A sermon titled Absalom cuts deeper. It explores the character and “downward path” of its subject to address wayward young men who, like David’s favored son, had “cast off their father’s God” and chosen temptation and bad companions. Absalom’s embrace of “pride, revenge, ingratitude, lack of mercy, and natural affection” had broken the heart of the father who had “expect[ed] to see him on the throne.” For his audience, Moody the Victorian linked the pain of David to that of distant, praying mothers, who wished to know “Is it well with my child?” Moody’s call was to settle with God and then to write home: “This is one of the most important Sabbaths of your life. Take a look into the old Home. Will you make their hearts sing for joy? You will write your first letter home today.”  The need to reconcile with home was connected powerfully to the need to reconcile with God:

“The first grate event in a young man’s life is when he leaves home for the first time most men & women have to do it/ Young man are you goin to let any sad tidings go home to saden the hearts of the loved ones – if your not right with God it is not well & it is not goin to be well.” (2)

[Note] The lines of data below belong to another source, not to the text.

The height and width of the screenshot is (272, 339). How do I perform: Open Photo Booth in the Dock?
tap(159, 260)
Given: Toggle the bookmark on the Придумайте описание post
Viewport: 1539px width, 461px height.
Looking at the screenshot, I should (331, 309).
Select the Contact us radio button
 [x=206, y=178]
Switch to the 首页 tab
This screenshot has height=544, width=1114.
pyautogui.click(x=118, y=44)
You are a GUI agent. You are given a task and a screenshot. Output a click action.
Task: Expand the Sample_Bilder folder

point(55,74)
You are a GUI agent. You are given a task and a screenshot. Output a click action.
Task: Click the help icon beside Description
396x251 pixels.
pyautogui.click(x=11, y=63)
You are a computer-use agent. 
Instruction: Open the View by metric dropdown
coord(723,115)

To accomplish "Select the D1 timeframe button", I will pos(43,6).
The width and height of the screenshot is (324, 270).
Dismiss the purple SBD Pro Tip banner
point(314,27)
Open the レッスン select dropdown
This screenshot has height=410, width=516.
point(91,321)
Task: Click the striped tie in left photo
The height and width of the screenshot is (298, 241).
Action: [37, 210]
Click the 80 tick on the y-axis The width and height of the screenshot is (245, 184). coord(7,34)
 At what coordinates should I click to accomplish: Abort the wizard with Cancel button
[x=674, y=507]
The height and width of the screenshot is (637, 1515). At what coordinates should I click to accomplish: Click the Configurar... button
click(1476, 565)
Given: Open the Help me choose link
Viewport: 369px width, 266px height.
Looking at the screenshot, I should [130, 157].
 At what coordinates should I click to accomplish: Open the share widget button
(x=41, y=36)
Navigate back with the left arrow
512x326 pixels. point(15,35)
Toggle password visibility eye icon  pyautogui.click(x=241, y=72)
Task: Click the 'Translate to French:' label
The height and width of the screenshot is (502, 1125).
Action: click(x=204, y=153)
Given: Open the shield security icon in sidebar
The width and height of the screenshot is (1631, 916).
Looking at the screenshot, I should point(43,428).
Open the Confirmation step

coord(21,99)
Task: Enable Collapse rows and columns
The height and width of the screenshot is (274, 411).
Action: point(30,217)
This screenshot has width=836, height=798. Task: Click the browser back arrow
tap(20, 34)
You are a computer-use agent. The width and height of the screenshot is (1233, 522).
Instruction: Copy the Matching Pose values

I hope we do not press too hard into Moody’s thinking to say that loving acceptance of home was essential to the health of the soul. If young men could make peace with a gracious and demanding home, they could probably understand something about heaven and the inclination of the soul to God. Home was part of a flourishing life and a proper expectation of heaven, both of which he experienced himself at Northfield. 

Shortly after D.L. Moody’s passing, his recently widowed wife, Emma, captured this beautifully in a letter to Jane MacKinnon: “When I think of his homesickness of Heaven I like to remember too that the morning that he went he said Earth has been good to me & life has been very sweet but it is so much better to go!”


DANIEL J. KOEHLER, PhD is Associate Dean of the College for Academic Affairs at the University of Chicago and Editor of the D.L. Moody Digital Archives.  A historian of modern Europe and the modern Church, he explored Moody’s reception in continental Europe in his Ph.D. dissertation (University of Chicago, 2010), and has been involved in archiving and editing Moody’s works since 2012.


Footnotes

1. Bring Him Unto Me, Special Collections, Yale Divinity School Library, Dwight L Moody Papers, RG 28, Series 2, Box 10, Folder 5.

2. Absalom, Special Collections, Yale Divinity School Library, Dwight L Moody Papers, RG 28, Series 2, Box 10, Folder 1.